# Meet the PlowBug



## rlester (Oct 18, 2005)

Hi Guys,

I wish I found this forum 8 years ago when I built my PlowBug. Its a 1974 Super Beetle with a 6 foot blade mounted on the front. We live on an acreage and this bug can push a surprising amount of snow! Here are some pics of it along with my other "project bugs"

http://www.imagestation.com/album/?id=4288861441

The yellow one is the PlowBug, I'm sure you can tell by the pictures. The Gold one I flew to Vancouver two years ago and drove it home, I will restore it someday. Its one of the rare Sun Bugs with the factory sunroof.

I used to work for a snow removal company and drove a 3/4 ton 4x4 with a 8 foot or so blade on it, so that is what inspired me to build the PlowBug. Its amazing how durable this car is, and the traction it has is amazing. I put chains on it for the first time two years ago when I started plowing my neighbors driveway, that only his 4x4 can climb in the winter when the snow is deep. (its really steep)

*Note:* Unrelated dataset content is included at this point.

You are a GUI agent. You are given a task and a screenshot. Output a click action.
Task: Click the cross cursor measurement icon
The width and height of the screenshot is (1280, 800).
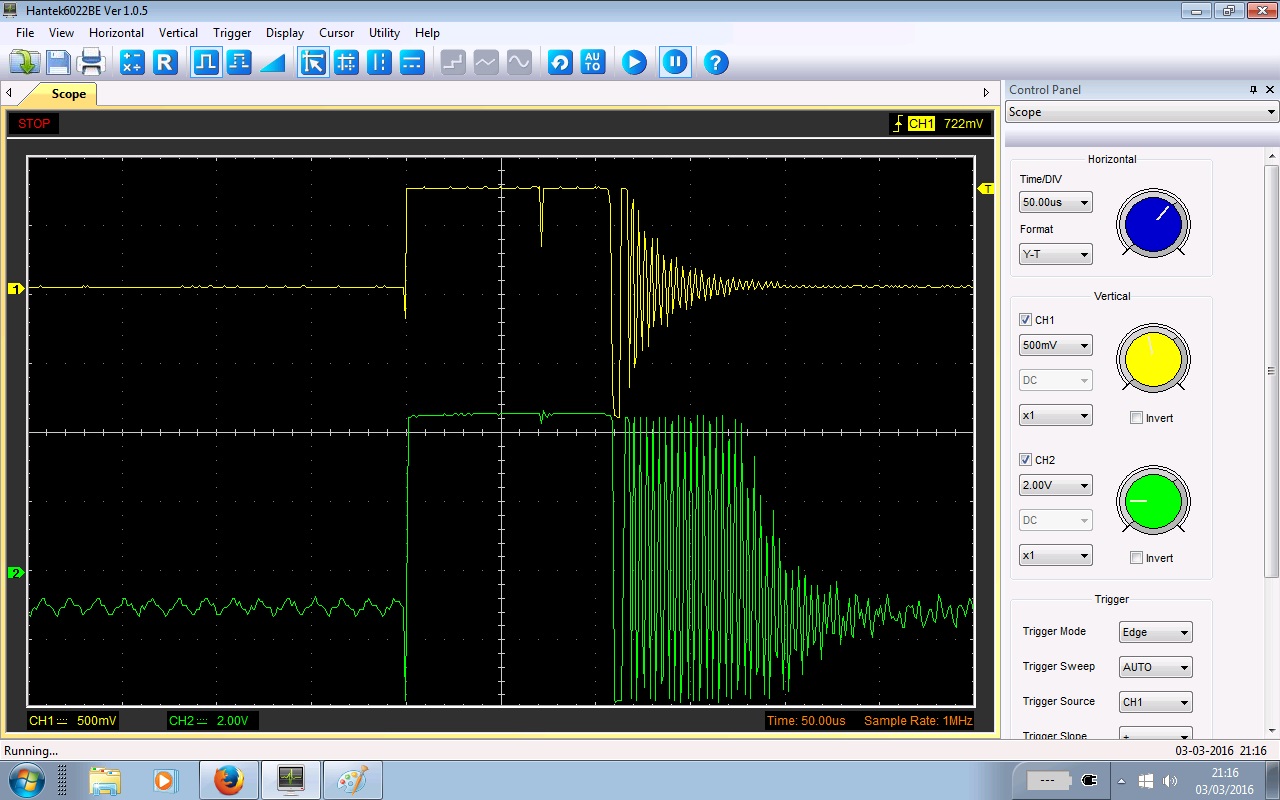pos(346,63)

What do you guys think? According to the VW community, its the only one in existence. Its a blast to drive, and the kids love riding in it, even when I'm plowing.

Ryan.


----------



## dunedog (Oct 30, 2004)

purplebou Gotta love it !


----------



## wagonman76 (Jan 31, 2005)

Pretty cool, another little plower. I believe it that it works well. You can do quite a bit with small equipment when keeping it to personal use. Mine worked great last season and Im looking forward to this coming season. Ive just about got it ready, Ive been painting it. The mount is on, Ive just gotta paint the blade frame. The galvanized steel will stay bare, the snow slides off it nicely.


----------



## NJ Plowman (Dec 10, 2003)

Can somebody post a pic here so we all don't have to sign in? :angry:


----------



## DugHD (Nov 1, 2005)

Ditto.....


----------



## twodan (Feb 6, 2005)

*sign-in*



NJ Plowman said:


> Can somebody post a pic here so we all don't have to sign in? :angry:


no need to sign in, just click view, you'll be a guest.
dan


----------



## NJ Plowman (Dec 10, 2003)

Cool beans...you could make money plowing and then after the storm you could slap a TAXI sign on it and make a few bucks more...


----------